As best I can recall, my early U.S. history lessons focused on Jamestown, the Revolutionary War and our Founding Fathers; perhaps due to my growing up in Arlington, Virginia. As the end of school year approached, the teacher hurriedly moved on to Lewis and Clark, the Civil War, and the California gold rush. I can’t remember ever studying the Spanish-American War, causes of WWI or a mention of Japanese sent to internment camps during WWII.

My eyes were opened last fall when I visited New Mexico for the first time. There, I became acquainted with the Pueblo Revolt of 1680, a Civil War Battle of Glorieta Pass, and the Texas Camel Corps.

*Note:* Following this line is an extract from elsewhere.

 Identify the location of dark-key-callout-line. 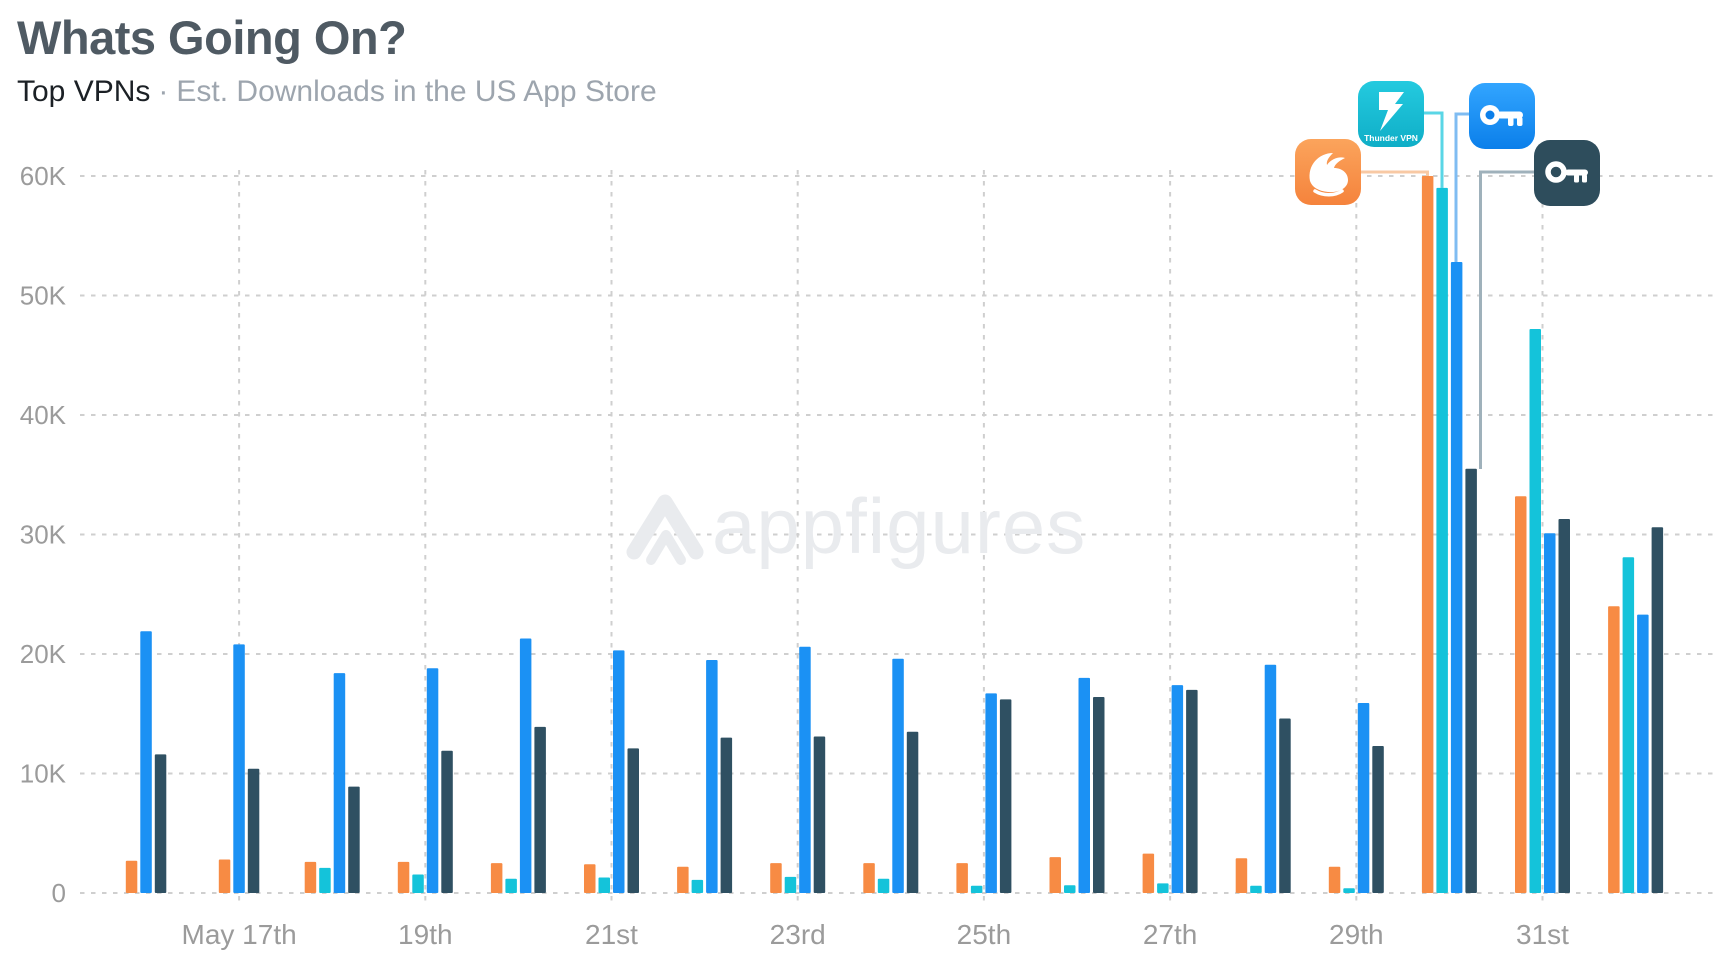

Recently, I made a trip to San Antonio, Texas, and sad to say, I didn’t remember much about the Alamo.  Sure, I’d heard of bloodshed and bravery, Davy Crockett, Jim Bowie and William Travis. But, I didn’t understand the background of the battle.  Fortunately, I had an excellent tour guide who provided me with details concerning the events and left me with a desire to learn more.


So, here’s what I’ve since discovered:

Battle of The Alamo


The original Mission San Antonio de Valero (now the Alamo) was constructed in 1718, and for 70 years served as a home to missionaries and Native Americans who converted to the faith.

In 1793, Spanish officials took over San Antonio’s five missions and distributed their lands. In the early 1800’s the site became a Spanish military station and in 1814 the Mexican’s took over.

In December 1835, during the Texas Revolution, a Mexican contingent was forced to surrender to Texans and Tejano volunteers (Texans of Spanish descent) fighting in San Antonio. The Texas group then used the Alamo as their base.

In January 1836, Sam Houston requested permission to “blow up the Alamo” as he didn’t think that group had enough men to defend it. He wanted the supplies and canyons moved  to Gonzales for his use, but Texas Governor Henry Smith denied the request.

A group of only 200 defended the Alamo for 13 days against General Santa Anna and his 5,000 strong Mexican army.  On March 6, 1836, the final battle erupted before daybreak when the Mexicans scaled the walls, rushed into the compound and seized the property.

Visitors to the Alamo!

Twenty six women and children survived including the widow of Gregorio Esparza and his four children. While Gregorio fought for freedom inside the Alamo, his brother Enrique had joined the Mexican army.  Enrique survived and claimed his brothers’ body for burial, the only Christian burial Santa Anna permitted. All the other defenders were cremated.  The manager of La Cantera Resort, where I stayed, showed me the Esparza Library in the hotel, honoring the family.

In 1884, the Alamo was sold to a grocery firm who wanted, in turn, to sell it to a hotel developer. Many people were opposed, especially Clara Driscoll who gave thousands of dollars to prevent the hotel construction. Driscoll eventually worked out a plan to purchase the property for the state.

In 1905, the Daughters of the Republic of Texas (DRT) became custodians of the Alamo and remain so today. However, they are being investigated by the state of Texas for neglecting to properly maintain and preserve the site.

The Alamo receives no taxpayer funding and offers free admission to an estimated 2.5 million visitors each year. This year they are celebrating the Alamo’s 175th anniversary.

And, UK’s music legend, Phil Collins, has the largest private collection of Alamo memorabilia in the world.


So, there you have it, lessons learned from travel: I better understand the sacred piece of Texas history and promise to Remember the Alamo.


Debi at The Alamo- No photos allowed inside, so everyone takes a shot of the exterior.